--- Provided information Enclosed Below ---

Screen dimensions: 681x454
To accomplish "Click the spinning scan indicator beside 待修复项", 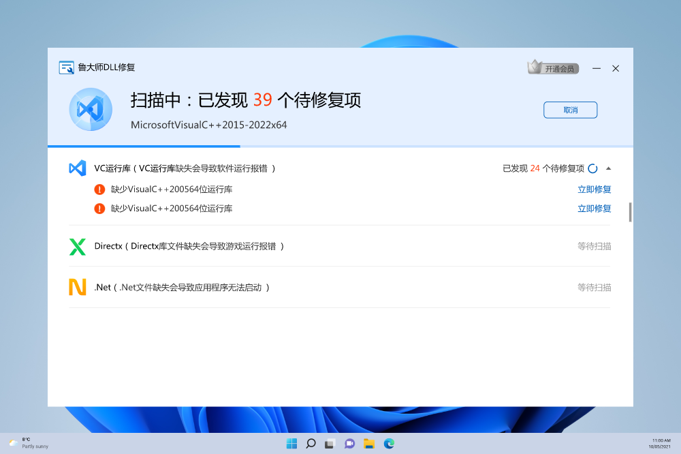I will pos(592,168).
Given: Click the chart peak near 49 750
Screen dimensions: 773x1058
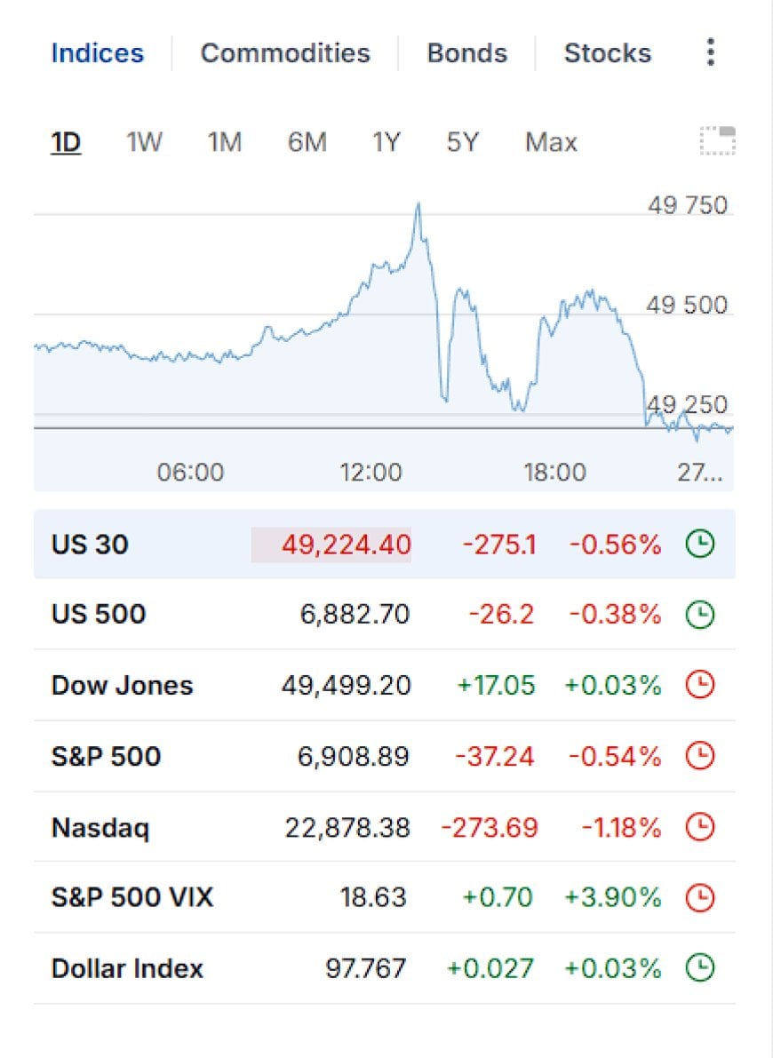Looking at the screenshot, I should (x=418, y=204).
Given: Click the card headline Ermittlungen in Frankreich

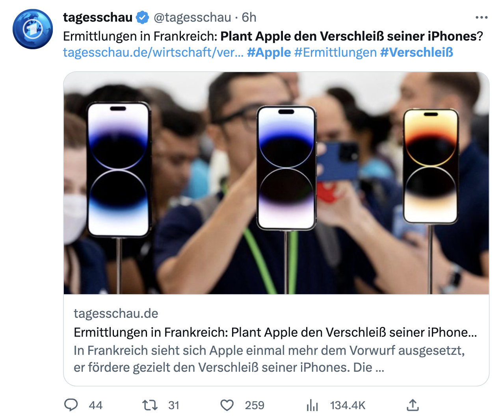Looking at the screenshot, I should point(275,332).
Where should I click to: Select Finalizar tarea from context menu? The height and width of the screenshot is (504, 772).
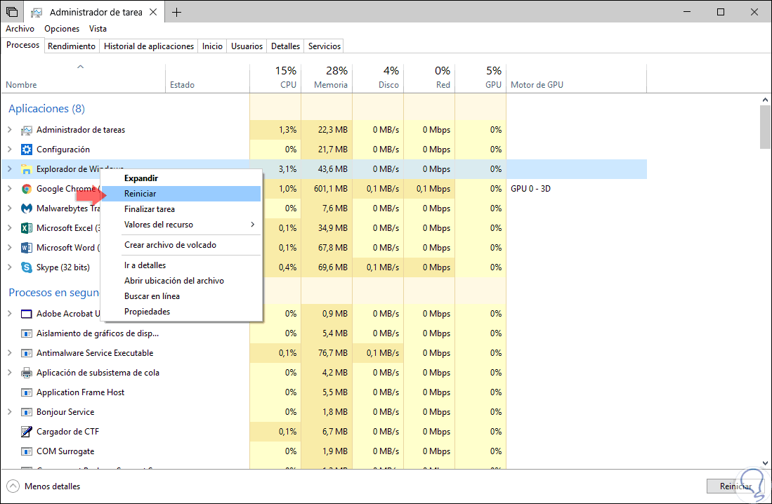point(150,209)
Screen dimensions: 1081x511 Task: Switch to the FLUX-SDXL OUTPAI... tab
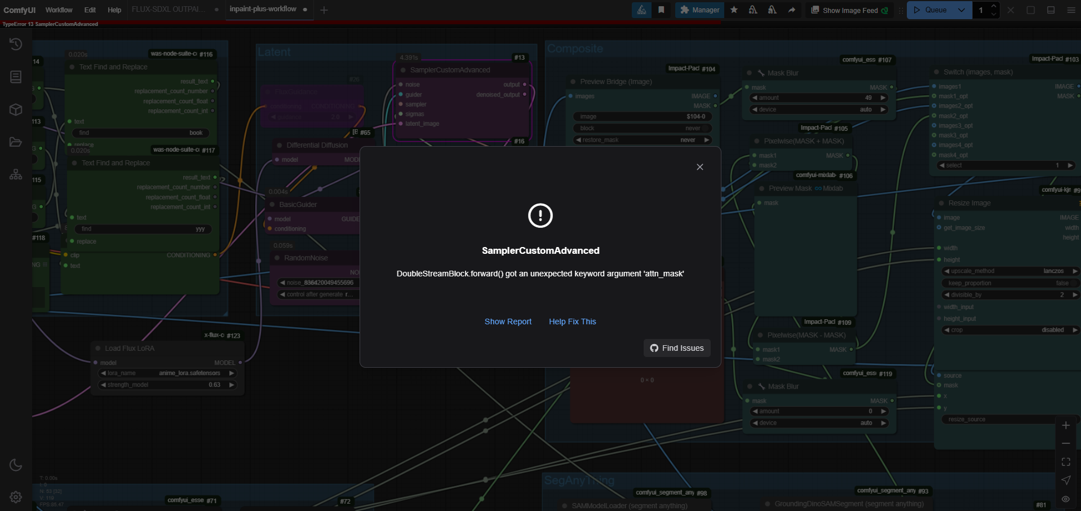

--- End of Enclosed Provided information ---

The answer should consist only of the lines from the line with "Screen dimensions: 773x1058" through the last line of the data, repeated exactly; pictures stay out.

= Output for this exercise =
Screen dimensions: 773x1058
Looking at the screenshot, I should (x=418, y=204).
Given: Click the card headline Ermittlungen in Frankreich

Looking at the screenshot, I should point(275,332).
Where should I click to: Select Finalizar tarea from context menu? The height and width of the screenshot is (504, 772).
point(150,209)
Screen dimensions: 1081x511 Task: Switch to the FLUX-SDXL OUTPAI... tab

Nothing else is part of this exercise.